Atul Kaushik

Personal information
- Born: 22 April 1996 (age 30) Kair, Delhi, India

Sport
- Sport: Para-athletics
- Disability class: F57
- Event: Discus throw

Medal record
Men's para-athletics
Representing India
World Championships
| Bronze medal – third place | 2025 New Delhi | Discus throw F57 |

= Atul Kaushik =

Indian Paralympic athlete (born 1996)

Atul Kaushik (born 22 April 1996) is an Indian para discus thrower who competes in F57 category.

==Early life==
Born to a farmer in Kair, Delhi, Kaushik was born with polio on his left leg. He took up para sports when he was five years old.
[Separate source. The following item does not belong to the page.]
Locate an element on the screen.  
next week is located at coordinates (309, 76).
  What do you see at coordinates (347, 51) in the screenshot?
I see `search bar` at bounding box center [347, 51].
Kaushik hadn't realized about this until 2016, when he watch an episode of Comedy Nights with Kapil that featured Deepa Malik and Mariyappan Thangavelu, both in whom medalled at the 2016 Summer Paralympics. As a result, he decided to take up an interest in para athletics.

==Career==
At the 2023 Khelo India Para Games, Kaushik won the gold medal in the shot put.

In March 2025, Kaushik competed in the World Para Athletics Grand Prix 2025 New Delhi, where he won the gold medal in the discus throw. Several months later, he represented India at the 2025 World Para Athletics Championships and won the bronze medal in the discus throw event, becoming the second Indian to win a world medal in this event.